PROBLEM DESCRIPTION: This exercise calls for the records to be repeated in full, exactly as written.

DATA IN THIS EXERCISE:
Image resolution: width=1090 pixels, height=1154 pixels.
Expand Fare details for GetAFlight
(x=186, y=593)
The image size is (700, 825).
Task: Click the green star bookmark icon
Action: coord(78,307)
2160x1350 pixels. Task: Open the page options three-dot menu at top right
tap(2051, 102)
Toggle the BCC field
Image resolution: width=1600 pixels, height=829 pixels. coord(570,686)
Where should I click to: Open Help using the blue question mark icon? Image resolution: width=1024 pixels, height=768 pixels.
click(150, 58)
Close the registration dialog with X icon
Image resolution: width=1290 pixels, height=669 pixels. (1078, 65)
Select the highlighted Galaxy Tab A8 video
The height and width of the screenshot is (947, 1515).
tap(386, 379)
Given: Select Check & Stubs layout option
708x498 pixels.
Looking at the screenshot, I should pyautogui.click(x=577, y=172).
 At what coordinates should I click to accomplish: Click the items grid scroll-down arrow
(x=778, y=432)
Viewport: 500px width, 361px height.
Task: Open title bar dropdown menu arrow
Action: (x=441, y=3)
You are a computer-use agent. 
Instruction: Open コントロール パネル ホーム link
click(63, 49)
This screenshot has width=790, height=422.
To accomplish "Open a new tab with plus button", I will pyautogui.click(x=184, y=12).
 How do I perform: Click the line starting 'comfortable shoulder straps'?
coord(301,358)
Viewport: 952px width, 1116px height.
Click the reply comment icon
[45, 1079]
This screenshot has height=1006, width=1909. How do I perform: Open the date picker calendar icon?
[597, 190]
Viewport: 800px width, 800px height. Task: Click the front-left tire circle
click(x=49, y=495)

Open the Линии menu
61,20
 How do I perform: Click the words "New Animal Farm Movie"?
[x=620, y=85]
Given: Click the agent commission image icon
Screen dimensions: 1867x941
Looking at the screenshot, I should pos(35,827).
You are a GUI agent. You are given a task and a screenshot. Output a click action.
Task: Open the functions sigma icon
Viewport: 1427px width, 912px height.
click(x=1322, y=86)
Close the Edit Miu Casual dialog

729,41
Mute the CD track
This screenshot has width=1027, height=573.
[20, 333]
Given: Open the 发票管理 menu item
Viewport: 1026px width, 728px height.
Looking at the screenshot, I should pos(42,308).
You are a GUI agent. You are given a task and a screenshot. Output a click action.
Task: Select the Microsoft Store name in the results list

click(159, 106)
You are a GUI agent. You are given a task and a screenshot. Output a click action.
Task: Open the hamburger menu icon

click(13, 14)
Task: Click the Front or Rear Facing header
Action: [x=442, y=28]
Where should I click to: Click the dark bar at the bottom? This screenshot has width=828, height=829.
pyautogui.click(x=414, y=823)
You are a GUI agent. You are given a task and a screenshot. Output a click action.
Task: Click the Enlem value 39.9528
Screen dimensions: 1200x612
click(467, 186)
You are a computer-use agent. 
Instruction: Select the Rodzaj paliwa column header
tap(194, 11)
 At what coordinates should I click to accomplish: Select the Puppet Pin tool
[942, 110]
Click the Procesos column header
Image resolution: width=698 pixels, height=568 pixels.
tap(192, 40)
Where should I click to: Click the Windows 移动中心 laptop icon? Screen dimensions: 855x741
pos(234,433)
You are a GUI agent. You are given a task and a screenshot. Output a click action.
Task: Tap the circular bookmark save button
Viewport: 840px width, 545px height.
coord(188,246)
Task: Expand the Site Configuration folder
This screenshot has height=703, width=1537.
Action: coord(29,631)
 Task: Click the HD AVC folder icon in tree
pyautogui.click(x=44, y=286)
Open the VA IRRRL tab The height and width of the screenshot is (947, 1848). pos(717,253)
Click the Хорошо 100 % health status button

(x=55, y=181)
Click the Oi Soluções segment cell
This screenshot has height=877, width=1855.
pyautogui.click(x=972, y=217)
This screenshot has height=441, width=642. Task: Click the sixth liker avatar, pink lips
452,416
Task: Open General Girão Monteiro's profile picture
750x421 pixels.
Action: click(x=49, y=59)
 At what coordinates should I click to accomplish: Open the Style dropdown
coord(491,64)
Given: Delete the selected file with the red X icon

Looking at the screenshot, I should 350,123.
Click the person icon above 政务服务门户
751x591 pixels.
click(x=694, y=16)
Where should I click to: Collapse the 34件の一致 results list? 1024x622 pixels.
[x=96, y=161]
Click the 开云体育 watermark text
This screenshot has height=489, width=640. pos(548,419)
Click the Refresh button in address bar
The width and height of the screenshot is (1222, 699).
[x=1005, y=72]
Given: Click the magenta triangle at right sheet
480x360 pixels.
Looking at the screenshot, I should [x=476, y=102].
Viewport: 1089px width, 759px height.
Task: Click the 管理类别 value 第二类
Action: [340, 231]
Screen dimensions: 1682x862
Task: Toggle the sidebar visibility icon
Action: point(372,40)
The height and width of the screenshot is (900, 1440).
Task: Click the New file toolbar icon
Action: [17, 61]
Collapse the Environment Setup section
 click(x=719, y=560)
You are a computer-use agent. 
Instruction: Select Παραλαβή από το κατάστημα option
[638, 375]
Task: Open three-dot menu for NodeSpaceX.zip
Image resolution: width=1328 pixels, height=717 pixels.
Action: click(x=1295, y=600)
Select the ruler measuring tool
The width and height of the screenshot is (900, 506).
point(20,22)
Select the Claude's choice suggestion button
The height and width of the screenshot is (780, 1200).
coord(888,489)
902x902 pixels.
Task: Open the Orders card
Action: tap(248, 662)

REPLY:
Image resolution: width=1090 pixels, height=1154 pixels.
Expand Fare details for GetAFlight
(x=186, y=593)
The image size is (700, 825).
Task: Click the green star bookmark icon
Action: coord(78,307)
2160x1350 pixels. Task: Open the page options three-dot menu at top right
tap(2051, 102)
Toggle the BCC field
Image resolution: width=1600 pixels, height=829 pixels. coord(570,686)
Where should I click to: Open Help using the blue question mark icon? Image resolution: width=1024 pixels, height=768 pixels.
click(150, 58)
Close the registration dialog with X icon
Image resolution: width=1290 pixels, height=669 pixels. (1078, 65)
Select the highlighted Galaxy Tab A8 video
The height and width of the screenshot is (947, 1515).
tap(386, 379)
Given: Select Check & Stubs layout option
708x498 pixels.
Looking at the screenshot, I should pyautogui.click(x=577, y=172).
 At what coordinates should I click to accomplish: Click the items grid scroll-down arrow
(x=778, y=432)
Viewport: 500px width, 361px height.
Task: Open title bar dropdown menu arrow
Action: (x=441, y=3)
You are a computer-use agent. 
Instruction: Open コントロール パネル ホーム link
click(63, 49)
This screenshot has width=790, height=422.
To accomplish "Open a new tab with plus button", I will pyautogui.click(x=184, y=12).
 How do I perform: Click the line starting 'comfortable shoulder straps'?
coord(301,358)
Viewport: 952px width, 1116px height.
Click the reply comment icon
[45, 1079]
This screenshot has height=1006, width=1909. How do I perform: Open the date picker calendar icon?
[597, 190]
Viewport: 800px width, 800px height. Task: Click the front-left tire circle
click(x=49, y=495)

Open the Линии menu
61,20
 How do I perform: Click the words "New Animal Farm Movie"?
[x=620, y=85]
Given: Click the agent commission image icon
Screen dimensions: 1867x941
Looking at the screenshot, I should pos(35,827).
You are a GUI agent. You are given a task and a screenshot. Output a click action.
Task: Open the functions sigma icon
Viewport: 1427px width, 912px height.
click(x=1322, y=86)
Close the Edit Miu Casual dialog

729,41
Mute the CD track
This screenshot has width=1027, height=573.
[20, 333]
Given: Open the 发票管理 menu item
Viewport: 1026px width, 728px height.
Looking at the screenshot, I should pos(42,308).
You are a GUI agent. You are given a task and a screenshot. Output a click action.
Task: Select the Microsoft Store name in the results list

click(159, 106)
You are a GUI agent. You are given a task and a screenshot. Output a click action.
Task: Open the hamburger menu icon

click(13, 14)
Task: Click the Front or Rear Facing header
Action: [x=442, y=28]
Where should I click to: Click the dark bar at the bottom? This screenshot has width=828, height=829.
pyautogui.click(x=414, y=823)
You are a GUI agent. You are given a task and a screenshot. Output a click action.
Task: Click the Enlem value 39.9528
Screen dimensions: 1200x612
click(467, 186)
You are a computer-use agent. 
Instruction: Select the Rodzaj paliwa column header
tap(194, 11)
 At what coordinates should I click to accomplish: Select the Puppet Pin tool
[942, 110]
Click the Procesos column header
Image resolution: width=698 pixels, height=568 pixels.
tap(192, 40)
Where should I click to: Click the Windows 移动中心 laptop icon? Screen dimensions: 855x741
pos(234,433)
You are a GUI agent. You are given a task and a screenshot. Output a click action.
Task: Tap the circular bookmark save button
Viewport: 840px width, 545px height.
coord(188,246)
Task: Expand the Site Configuration folder
This screenshot has height=703, width=1537.
Action: coord(29,631)
 Task: Click the HD AVC folder icon in tree
pyautogui.click(x=44, y=286)
Open the VA IRRRL tab The height and width of the screenshot is (947, 1848). pos(717,253)
Click the Хорошо 100 % health status button

(x=55, y=181)
Click the Oi Soluções segment cell
This screenshot has height=877, width=1855.
pyautogui.click(x=972, y=217)
This screenshot has height=441, width=642. Task: Click the sixth liker avatar, pink lips
452,416
Task: Open General Girão Monteiro's profile picture
750x421 pixels.
Action: click(x=49, y=59)
 At what coordinates should I click to accomplish: Open the Style dropdown
coord(491,64)
Given: Delete the selected file with the red X icon

Looking at the screenshot, I should 350,123.
Click the person icon above 政务服务门户
751x591 pixels.
click(x=694, y=16)
Where should I click to: Collapse the 34件の一致 results list? 1024x622 pixels.
[x=96, y=161]
Click the 开云体育 watermark text
This screenshot has height=489, width=640. pos(548,419)
Click the Refresh button in address bar
The width and height of the screenshot is (1222, 699).
[x=1005, y=72]
Given: Click the magenta triangle at right sheet
480x360 pixels.
Looking at the screenshot, I should [x=476, y=102].
Viewport: 1089px width, 759px height.
Task: Click the 管理类别 value 第二类
Action: [340, 231]
Screen dimensions: 1682x862
Task: Toggle the sidebar visibility icon
Action: point(372,40)
The height and width of the screenshot is (900, 1440).
Task: Click the New file toolbar icon
Action: [17, 61]
Collapse the Environment Setup section
 click(x=719, y=560)
You are a computer-use agent. 
Instruction: Select Παραλαβή από το κατάστημα option
[638, 375]
Task: Open three-dot menu for NodeSpaceX.zip
Image resolution: width=1328 pixels, height=717 pixels.
Action: click(x=1295, y=600)
Select the ruler measuring tool
The width and height of the screenshot is (900, 506).
point(20,22)
Select the Claude's choice suggestion button
The height and width of the screenshot is (780, 1200).
coord(888,489)
902x902 pixels.
Task: Open the Orders card
Action: tap(248, 662)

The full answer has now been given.